FZD6 Promotes Melanoma Cell Invasion but Not Proliferation by Regulating Canonical Wnt Signaling and Epithelial‒Mesenchymal Transition.

机构信息

Department of Dermatology, The School of Medicine and Public Health, University of Wisconsin-Madison, Madison, Wisconsin, USA; Program in Genetics, University of Wisconsin-Madison, Madison, Wisconsin, USA.

Department of Dermatology, The School of Medicine and Public Health, University of Wisconsin-Madison, Madison, Wisconsin, USA.

出版信息

J Invest Dermatol. 2023 Apr;143(4):621-629.e6. doi: 10.1016/j.jid.2022.09.658. Epub 2022 Nov 9.

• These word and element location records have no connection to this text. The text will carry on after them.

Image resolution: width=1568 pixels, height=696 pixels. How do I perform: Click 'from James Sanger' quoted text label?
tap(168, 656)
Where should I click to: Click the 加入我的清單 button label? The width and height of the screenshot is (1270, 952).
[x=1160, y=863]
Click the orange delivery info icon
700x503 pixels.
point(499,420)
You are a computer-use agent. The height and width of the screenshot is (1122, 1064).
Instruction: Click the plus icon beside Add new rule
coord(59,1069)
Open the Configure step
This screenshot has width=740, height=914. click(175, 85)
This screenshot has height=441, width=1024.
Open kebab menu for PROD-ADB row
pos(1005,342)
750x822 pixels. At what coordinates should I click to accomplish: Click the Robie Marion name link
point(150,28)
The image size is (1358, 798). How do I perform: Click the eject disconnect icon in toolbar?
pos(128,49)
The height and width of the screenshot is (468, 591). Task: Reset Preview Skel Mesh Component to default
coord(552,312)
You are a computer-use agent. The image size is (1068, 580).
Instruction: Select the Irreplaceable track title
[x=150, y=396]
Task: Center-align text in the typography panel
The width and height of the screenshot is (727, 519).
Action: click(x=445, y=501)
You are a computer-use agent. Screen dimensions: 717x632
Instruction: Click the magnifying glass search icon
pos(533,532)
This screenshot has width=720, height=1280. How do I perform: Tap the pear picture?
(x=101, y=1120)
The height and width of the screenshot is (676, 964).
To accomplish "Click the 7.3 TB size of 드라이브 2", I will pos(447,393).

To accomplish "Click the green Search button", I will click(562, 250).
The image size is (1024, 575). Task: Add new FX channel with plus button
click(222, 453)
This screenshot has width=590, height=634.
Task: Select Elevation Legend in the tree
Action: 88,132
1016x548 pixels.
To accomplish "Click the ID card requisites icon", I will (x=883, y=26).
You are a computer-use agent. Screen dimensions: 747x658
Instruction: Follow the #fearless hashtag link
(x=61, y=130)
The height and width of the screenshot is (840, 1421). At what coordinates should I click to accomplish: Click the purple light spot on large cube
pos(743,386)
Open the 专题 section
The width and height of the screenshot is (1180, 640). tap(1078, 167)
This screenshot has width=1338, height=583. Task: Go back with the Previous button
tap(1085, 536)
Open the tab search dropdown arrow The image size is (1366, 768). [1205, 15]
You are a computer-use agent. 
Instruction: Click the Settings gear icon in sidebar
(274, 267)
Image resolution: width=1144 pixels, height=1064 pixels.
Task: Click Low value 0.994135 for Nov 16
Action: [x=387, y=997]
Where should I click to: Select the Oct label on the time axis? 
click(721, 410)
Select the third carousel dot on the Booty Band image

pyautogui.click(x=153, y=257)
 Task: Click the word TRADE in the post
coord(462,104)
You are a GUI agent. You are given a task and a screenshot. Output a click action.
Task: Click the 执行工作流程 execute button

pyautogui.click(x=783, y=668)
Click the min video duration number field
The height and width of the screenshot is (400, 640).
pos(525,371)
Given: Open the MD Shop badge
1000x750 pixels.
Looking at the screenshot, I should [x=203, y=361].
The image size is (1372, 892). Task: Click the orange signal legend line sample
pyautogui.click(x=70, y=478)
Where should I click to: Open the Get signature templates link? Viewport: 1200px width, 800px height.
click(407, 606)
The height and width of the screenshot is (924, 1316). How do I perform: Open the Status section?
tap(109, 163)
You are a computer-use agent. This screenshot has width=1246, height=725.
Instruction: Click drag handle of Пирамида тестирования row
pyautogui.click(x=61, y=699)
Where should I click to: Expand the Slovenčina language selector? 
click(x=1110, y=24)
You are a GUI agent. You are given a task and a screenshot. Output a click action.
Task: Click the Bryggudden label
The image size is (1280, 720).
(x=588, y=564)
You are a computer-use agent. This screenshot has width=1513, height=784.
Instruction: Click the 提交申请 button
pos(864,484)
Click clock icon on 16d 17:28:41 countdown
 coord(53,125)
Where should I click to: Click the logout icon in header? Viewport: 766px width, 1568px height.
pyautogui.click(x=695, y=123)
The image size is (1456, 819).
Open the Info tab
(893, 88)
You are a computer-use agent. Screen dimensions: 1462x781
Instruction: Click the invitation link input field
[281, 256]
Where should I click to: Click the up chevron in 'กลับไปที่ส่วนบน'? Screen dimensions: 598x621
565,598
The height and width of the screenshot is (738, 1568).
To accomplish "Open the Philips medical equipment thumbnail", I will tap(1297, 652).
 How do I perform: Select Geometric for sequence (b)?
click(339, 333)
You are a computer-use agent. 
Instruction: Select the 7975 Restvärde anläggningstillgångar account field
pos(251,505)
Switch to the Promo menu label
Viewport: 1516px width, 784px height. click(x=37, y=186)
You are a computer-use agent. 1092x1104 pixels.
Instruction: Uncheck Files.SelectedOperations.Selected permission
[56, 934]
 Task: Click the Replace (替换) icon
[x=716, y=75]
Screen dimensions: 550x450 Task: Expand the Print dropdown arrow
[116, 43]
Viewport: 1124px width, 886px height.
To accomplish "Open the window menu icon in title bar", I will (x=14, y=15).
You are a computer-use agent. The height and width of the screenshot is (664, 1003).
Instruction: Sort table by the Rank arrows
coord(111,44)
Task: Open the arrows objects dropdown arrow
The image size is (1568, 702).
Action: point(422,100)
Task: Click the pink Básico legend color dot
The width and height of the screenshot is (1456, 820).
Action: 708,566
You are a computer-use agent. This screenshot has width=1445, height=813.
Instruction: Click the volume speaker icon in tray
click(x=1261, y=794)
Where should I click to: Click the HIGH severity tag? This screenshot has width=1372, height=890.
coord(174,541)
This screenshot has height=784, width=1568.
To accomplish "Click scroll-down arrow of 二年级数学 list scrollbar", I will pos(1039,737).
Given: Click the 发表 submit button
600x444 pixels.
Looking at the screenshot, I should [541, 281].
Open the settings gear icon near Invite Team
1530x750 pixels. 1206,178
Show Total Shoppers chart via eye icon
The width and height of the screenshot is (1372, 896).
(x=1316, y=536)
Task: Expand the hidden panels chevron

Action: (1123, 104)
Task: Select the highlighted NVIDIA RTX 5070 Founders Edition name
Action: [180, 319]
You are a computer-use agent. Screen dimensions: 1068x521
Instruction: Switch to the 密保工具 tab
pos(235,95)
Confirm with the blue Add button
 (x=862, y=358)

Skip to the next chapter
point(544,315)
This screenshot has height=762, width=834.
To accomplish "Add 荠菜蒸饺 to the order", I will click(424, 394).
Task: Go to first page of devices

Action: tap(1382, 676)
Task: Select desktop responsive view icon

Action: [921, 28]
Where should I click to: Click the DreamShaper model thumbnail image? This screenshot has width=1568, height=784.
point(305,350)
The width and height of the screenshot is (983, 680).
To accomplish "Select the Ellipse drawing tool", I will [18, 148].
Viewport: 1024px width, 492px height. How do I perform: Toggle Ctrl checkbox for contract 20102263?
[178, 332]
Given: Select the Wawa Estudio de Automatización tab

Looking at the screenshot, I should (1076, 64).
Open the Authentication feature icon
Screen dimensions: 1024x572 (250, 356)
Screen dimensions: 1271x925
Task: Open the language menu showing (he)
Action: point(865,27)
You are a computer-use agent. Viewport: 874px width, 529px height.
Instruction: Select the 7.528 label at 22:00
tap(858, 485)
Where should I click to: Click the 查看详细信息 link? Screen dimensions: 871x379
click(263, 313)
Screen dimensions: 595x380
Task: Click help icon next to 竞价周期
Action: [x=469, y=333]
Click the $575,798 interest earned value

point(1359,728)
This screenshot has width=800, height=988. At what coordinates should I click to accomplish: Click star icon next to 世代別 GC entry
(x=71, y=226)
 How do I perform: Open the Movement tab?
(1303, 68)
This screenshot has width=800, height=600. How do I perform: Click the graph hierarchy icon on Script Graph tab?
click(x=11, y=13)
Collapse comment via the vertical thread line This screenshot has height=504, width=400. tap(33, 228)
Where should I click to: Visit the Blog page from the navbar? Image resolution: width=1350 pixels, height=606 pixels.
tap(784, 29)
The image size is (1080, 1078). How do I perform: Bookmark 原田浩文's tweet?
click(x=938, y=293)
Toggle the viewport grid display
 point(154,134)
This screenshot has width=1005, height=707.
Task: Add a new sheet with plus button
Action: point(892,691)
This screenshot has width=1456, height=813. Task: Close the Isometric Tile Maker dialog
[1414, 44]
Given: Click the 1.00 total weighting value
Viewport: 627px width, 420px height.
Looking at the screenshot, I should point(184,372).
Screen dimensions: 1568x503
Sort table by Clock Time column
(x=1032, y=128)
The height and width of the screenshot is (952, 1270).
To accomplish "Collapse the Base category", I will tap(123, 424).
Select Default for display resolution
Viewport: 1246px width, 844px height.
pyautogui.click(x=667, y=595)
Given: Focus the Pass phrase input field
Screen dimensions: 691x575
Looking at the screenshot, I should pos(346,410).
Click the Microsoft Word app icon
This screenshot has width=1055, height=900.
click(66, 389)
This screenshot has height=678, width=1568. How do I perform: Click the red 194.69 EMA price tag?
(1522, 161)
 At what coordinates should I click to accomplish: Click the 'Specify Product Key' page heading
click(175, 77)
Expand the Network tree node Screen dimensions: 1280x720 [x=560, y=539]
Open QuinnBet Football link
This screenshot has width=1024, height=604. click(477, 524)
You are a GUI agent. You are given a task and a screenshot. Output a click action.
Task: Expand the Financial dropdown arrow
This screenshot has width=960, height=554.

DOI:10.1016/j.jid.2022.09.658
PMID:36368445
原文链接:https://pmc.ncbi.nlm.nih.gov/articles/PMC10292634/
Abstract

FZD6 is a key gene that controls tissue polarity during development. Increasing evidence suggests that it also plays active roles in various cancers. In this study, we show that FZD6 is overexpressed in multiple melanoma cell lines and human samples. Knockdown or knockout of FZD6 does not affect cell proliferation but significantly reduces the invasive ability of melanoma cells. In addition, we have found that knockout of Fzd6 dramatically reduces lung metastasis in the Pten/BRaf mouse model of melanoma. Mechanistic studies in vitro and in vivo reveal a surprising involvement of canonical Wnt signaling and epithelial‒mesenchymal pathway in the FZD6-mediated invasive phenotype. Together, our study supports a promoter role of FZD6 in melanoma progression.

摘要

FZD6 是一个在发育过程中控制组织极性的关键基因。越来越多的证据表明,它在各种癌症中也发挥着积极的作用。在这项研究中,我们表明 FZD6 在多种黑色素瘤细胞系和人类样本中过表达。FZD6 的敲低或敲除并不影响细胞增殖,但显著降低了黑色素瘤细胞的侵袭能力。此外,我们发现 Fzd6 的敲除显著减少了黑色素瘤 Pten/BRaf 小鼠模型中的肺转移。体外和体内的机制研究揭示了经典 Wnt 信号通路和上皮-间充质途径在 FZD6 介导的侵袭表型中的惊人参与。总之,我们的研究支持 FZD6 在黑色素瘤进展中的启动子作用。